The biggest challenge that I see with writing before one knows the answer, which is the brutal reality of scholarship that I’m still struggling with, is the lack of argument flow. How does one write convincingly when one isn’t convinced by one’s own arguments? 2 I’ve tried structuring my thoughts into logical form - writing dot point premises and fleshing them out - but this lacks the rhetorical force and flexibility of less structured writings. Regular writing is important for habit and avoidance of writer’s block but quality still matters. So I think I might try a different approach.


Arguments consist of premises that entail conclusions (or at least strengthen them). Arguments and their conclusions form premises of larger arguments. In this way, arguments form interconnecting webs of premises and conclusions, which should hopefully, entail the thesis of a work. Essentially, any premise that contains an empiric claim should be able to form a discrete argument that can be broken down ad infinitum into smaller units of premises an conclusions.

So in order to maintain the writing habit but not worry about long term coherence, I’m going to commit to writing a small philosophical argument representing a single premise daily.
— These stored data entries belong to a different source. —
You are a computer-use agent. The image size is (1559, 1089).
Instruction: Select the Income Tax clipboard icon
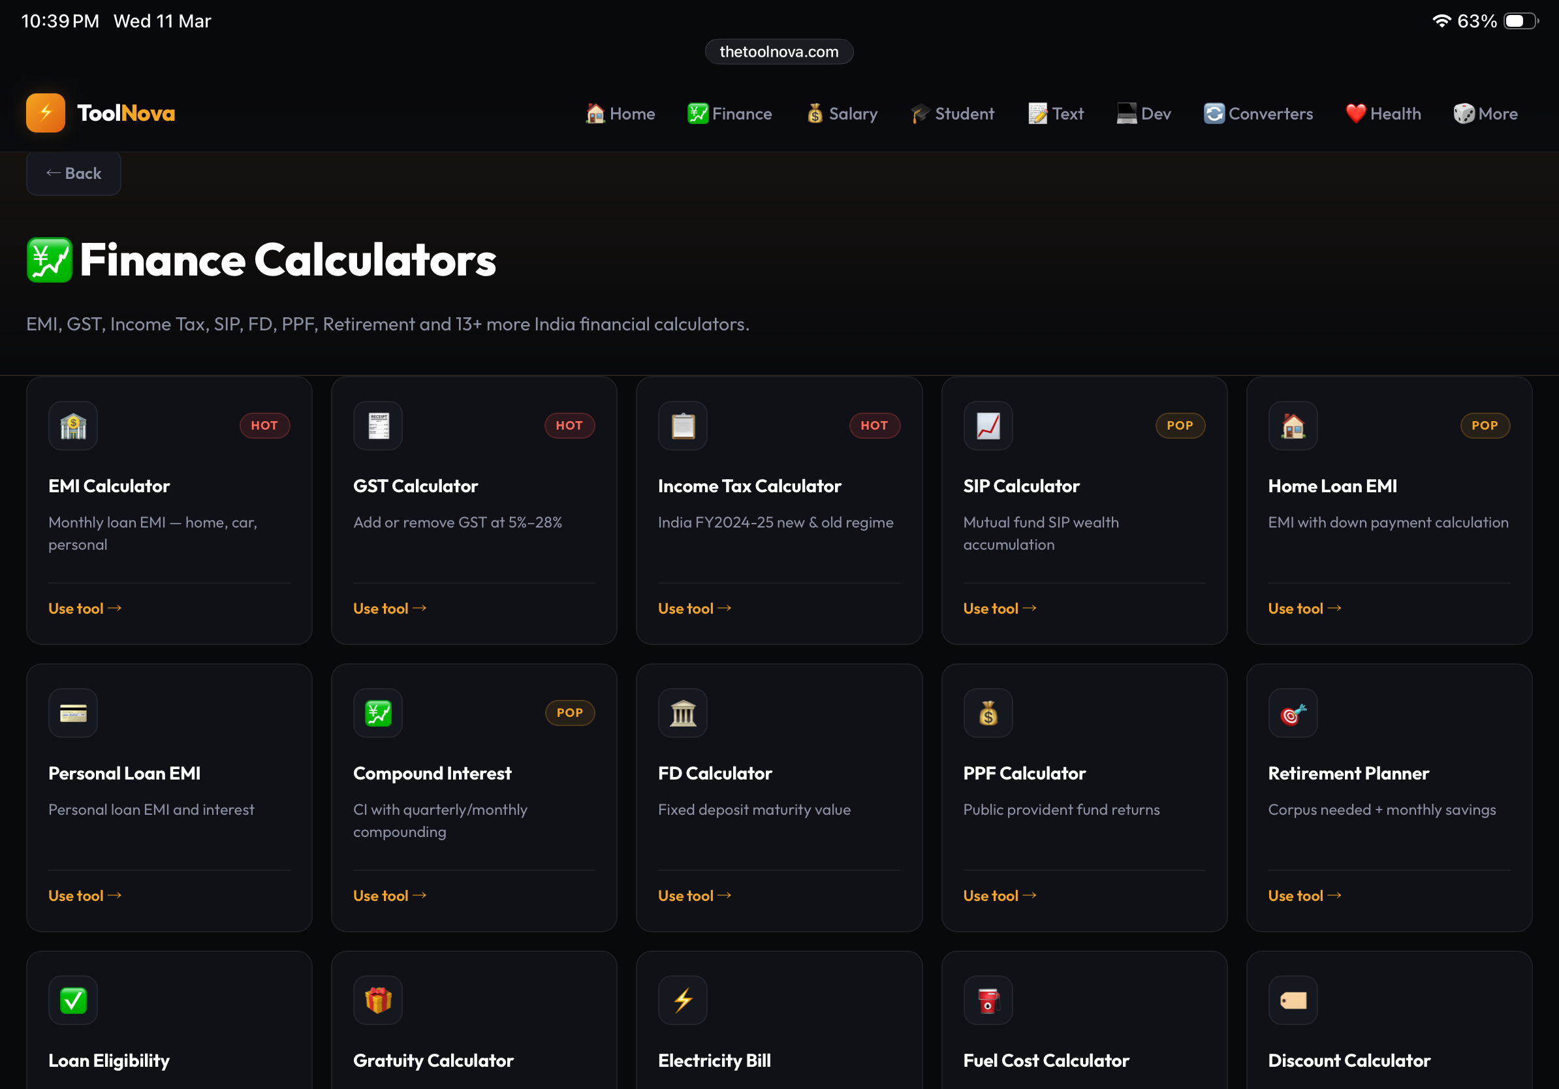point(682,426)
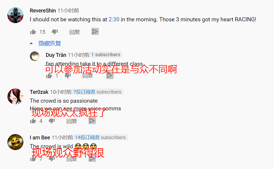Jump to the 2:30 timestamp link
Viewport: 274px width, 169px height.
[x=114, y=20]
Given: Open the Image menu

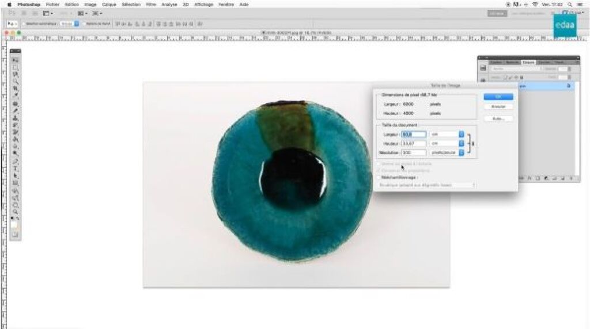Looking at the screenshot, I should coord(90,4).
But because I’m not sure how these premises will fit together into the bigger picture, let along my final thesis claim, I’m going to structure them into discrete units - blog post.

Each blog post will be a premise whose title is an assertion related to my work, along with at least 500 words of justificatory text. I write in markdown, so I’ll add some keywords to the YAML front matter which will enable a little javascript magic that is currently percolating at the back of my mind. The solution to the coherence problem will involve building a graph of all the premises linked by their keywords, and a small browser based app that will allow me to drag and drop the atomic premises into one grand argument.
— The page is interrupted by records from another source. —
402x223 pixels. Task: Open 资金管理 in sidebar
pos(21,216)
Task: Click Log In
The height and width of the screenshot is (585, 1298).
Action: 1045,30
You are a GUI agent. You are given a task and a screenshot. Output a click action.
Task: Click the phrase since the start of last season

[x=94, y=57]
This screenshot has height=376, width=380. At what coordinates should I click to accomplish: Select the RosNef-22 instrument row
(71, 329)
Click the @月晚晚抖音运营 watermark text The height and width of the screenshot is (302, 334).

Well, that’s the plan anyway. We’ll see in 10 months time….

  1. By whom you ask? Shut up! This is pure rhetoric, not research god dammit. 

  2. Strangely I find this completely different to writing an argumentative essay. Strangely, I can convincingly argue just about any position I may take. The difference now is that being correct, rather than convincing, has become important. And I’m not sure I’m correct about much these days.